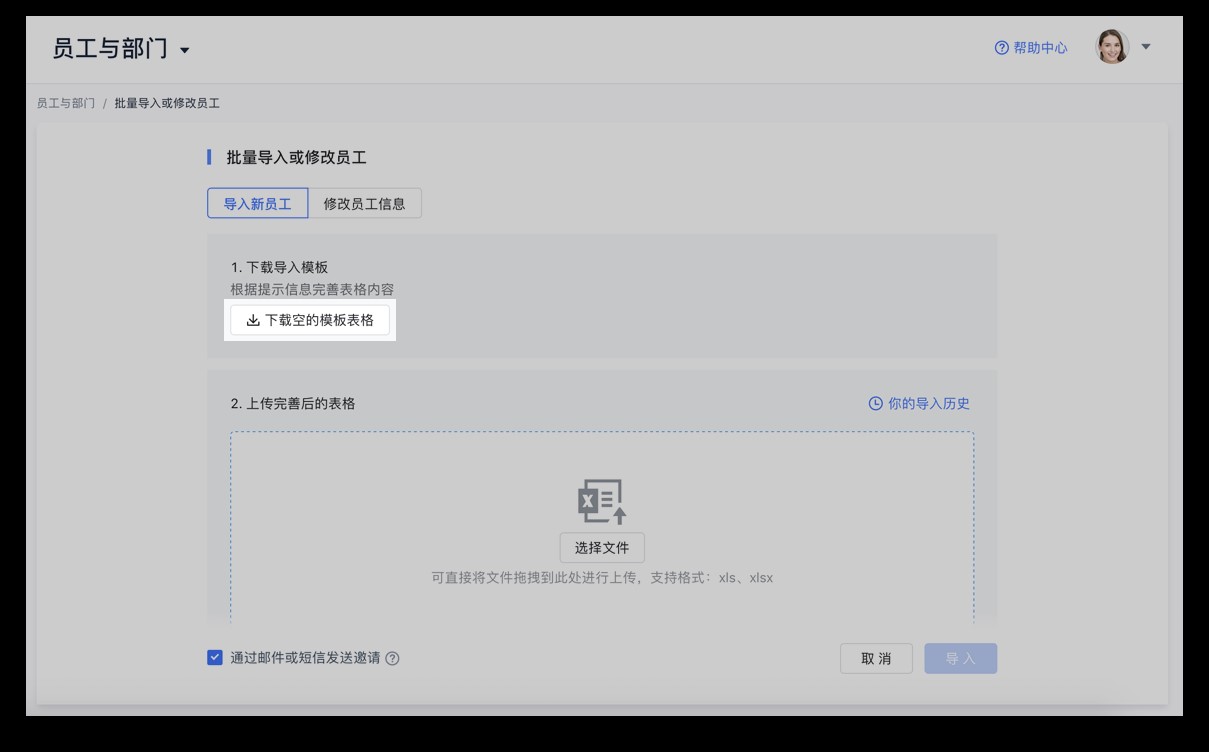This screenshot has height=752, width=1209.
Task: Click the 选择文件 button to pick a file
Action: tap(602, 548)
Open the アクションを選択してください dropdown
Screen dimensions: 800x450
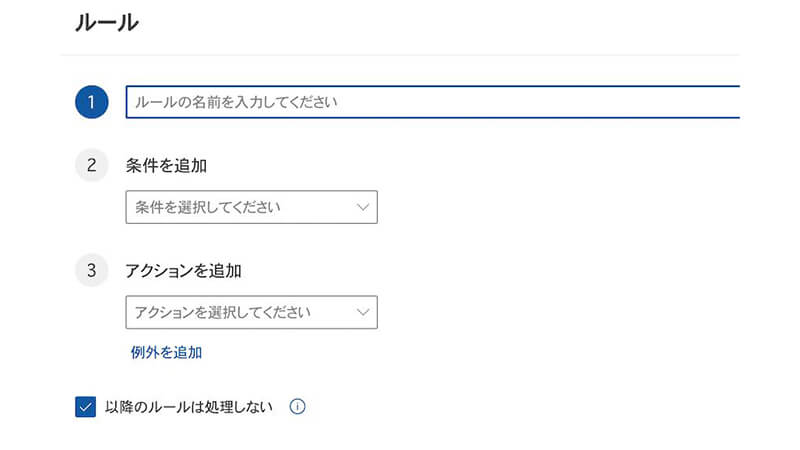[x=251, y=312]
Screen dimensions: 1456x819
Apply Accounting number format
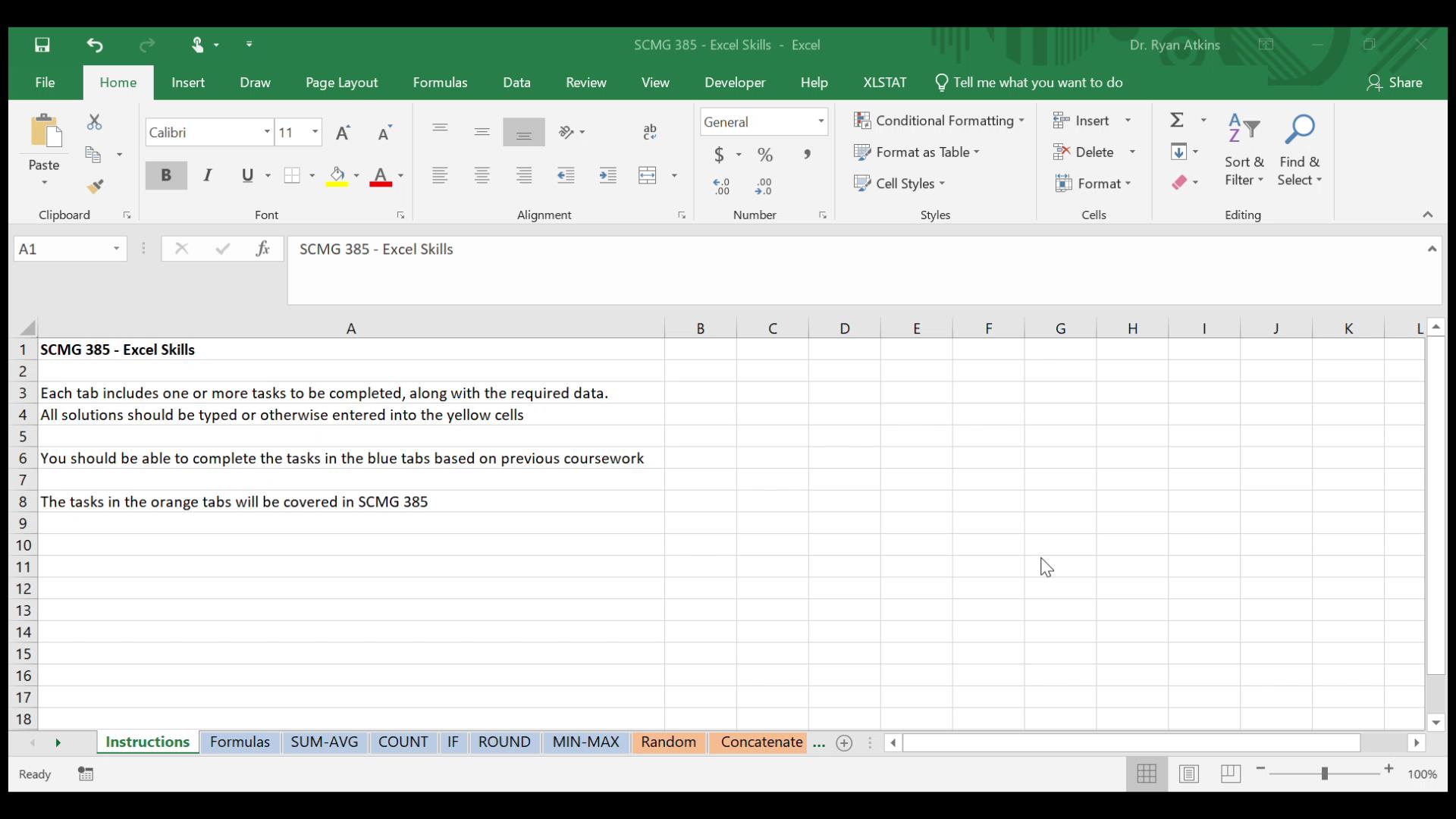coord(719,154)
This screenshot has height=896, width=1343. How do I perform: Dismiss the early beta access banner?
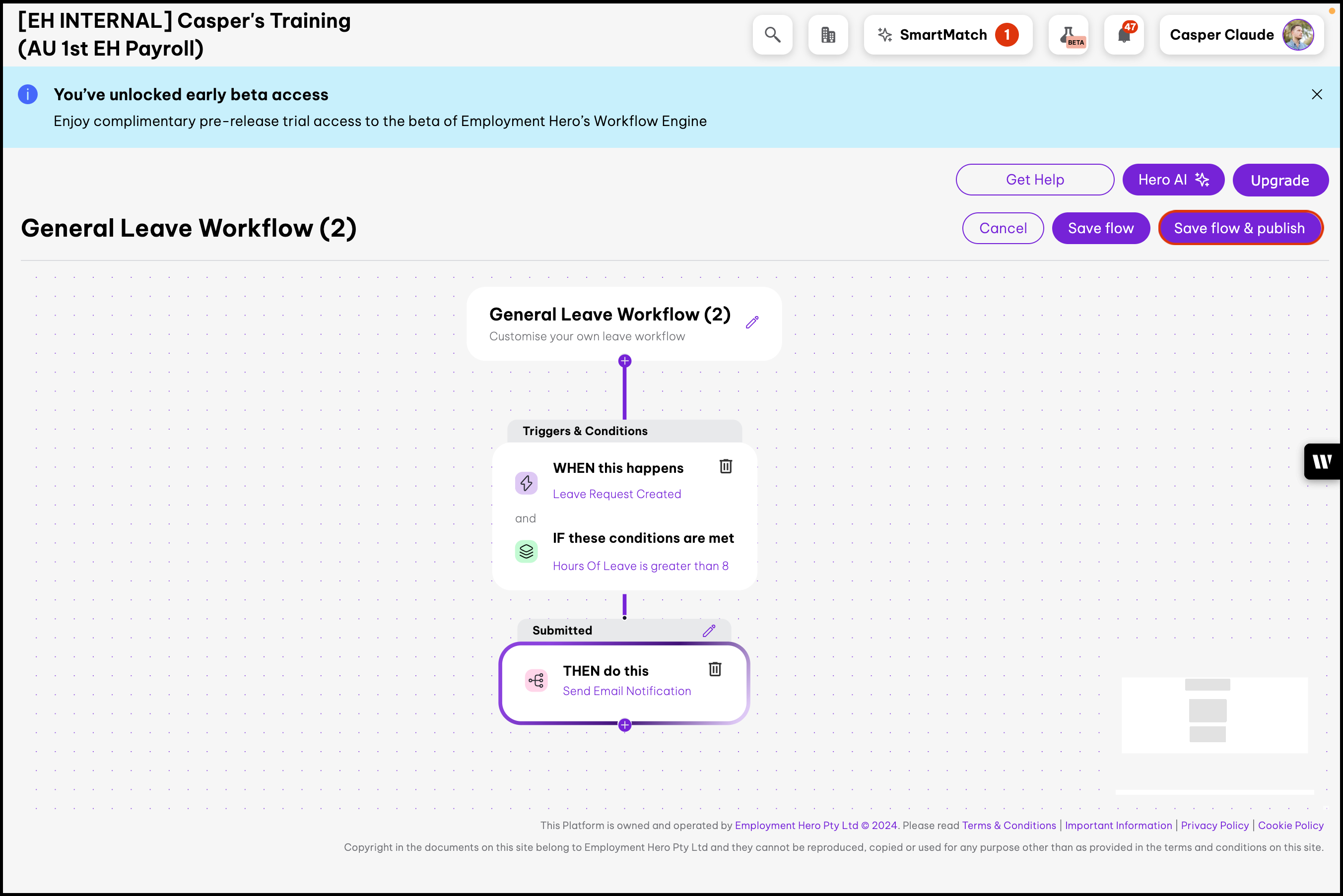pos(1316,94)
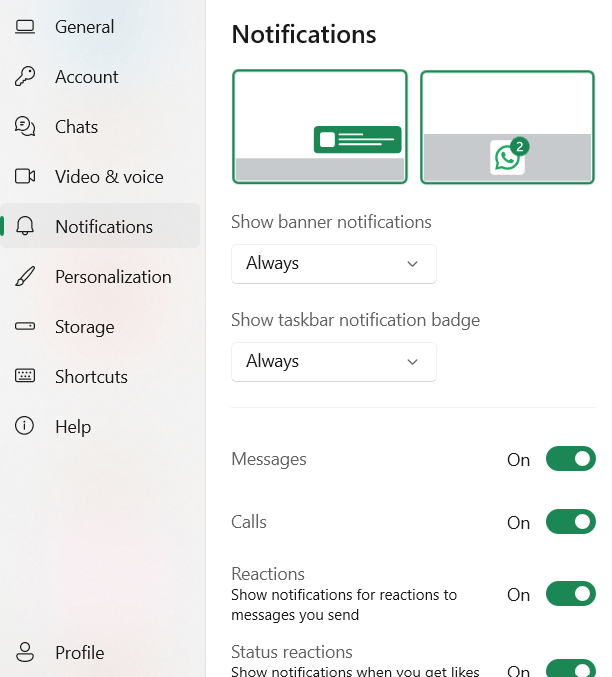The image size is (612, 677).
Task: Click the WhatsApp logo in the badge preview
Action: 507,158

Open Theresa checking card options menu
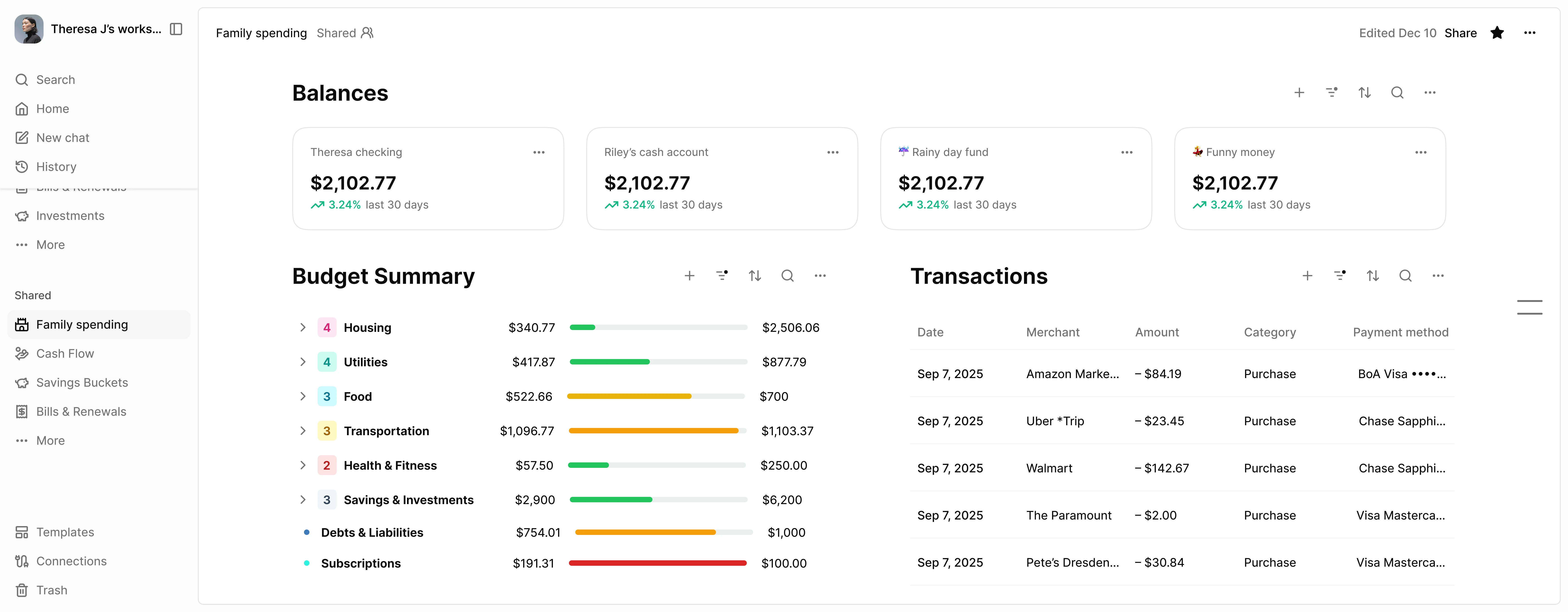click(x=539, y=152)
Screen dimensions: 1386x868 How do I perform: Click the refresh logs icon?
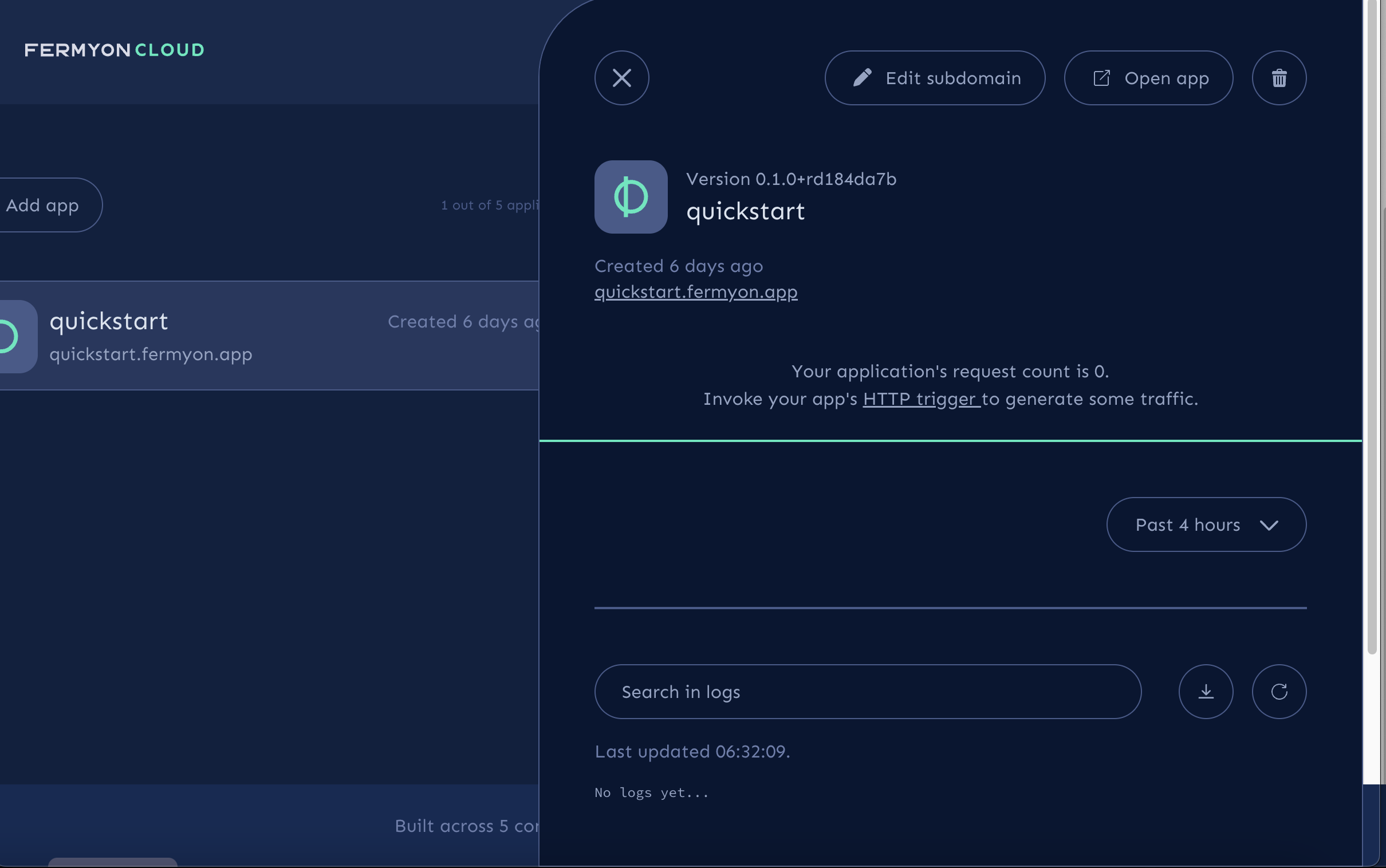click(1279, 692)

* * *

**EXERCISE GOAL**.
Can you change "Dismiss" to "Close" throughout the stretch from the line containing "This screenshot has height=896, width=1343." through the end of the lines, leaving everything else untouched, and return only that stretch with the pictures left out?

**FULL SOLUTION**.
This screenshot has height=896, width=1343. How do I perform: Close the early beta access banner?
pos(1316,94)
The image size is (612, 677).
Task: Click the WhatsApp logo in the badge preview
Action: 507,158

Open Theresa checking card options menu
click(x=539, y=152)
Screen dimensions: 1386x868 How do I perform: Click the refresh logs icon?
click(1279, 692)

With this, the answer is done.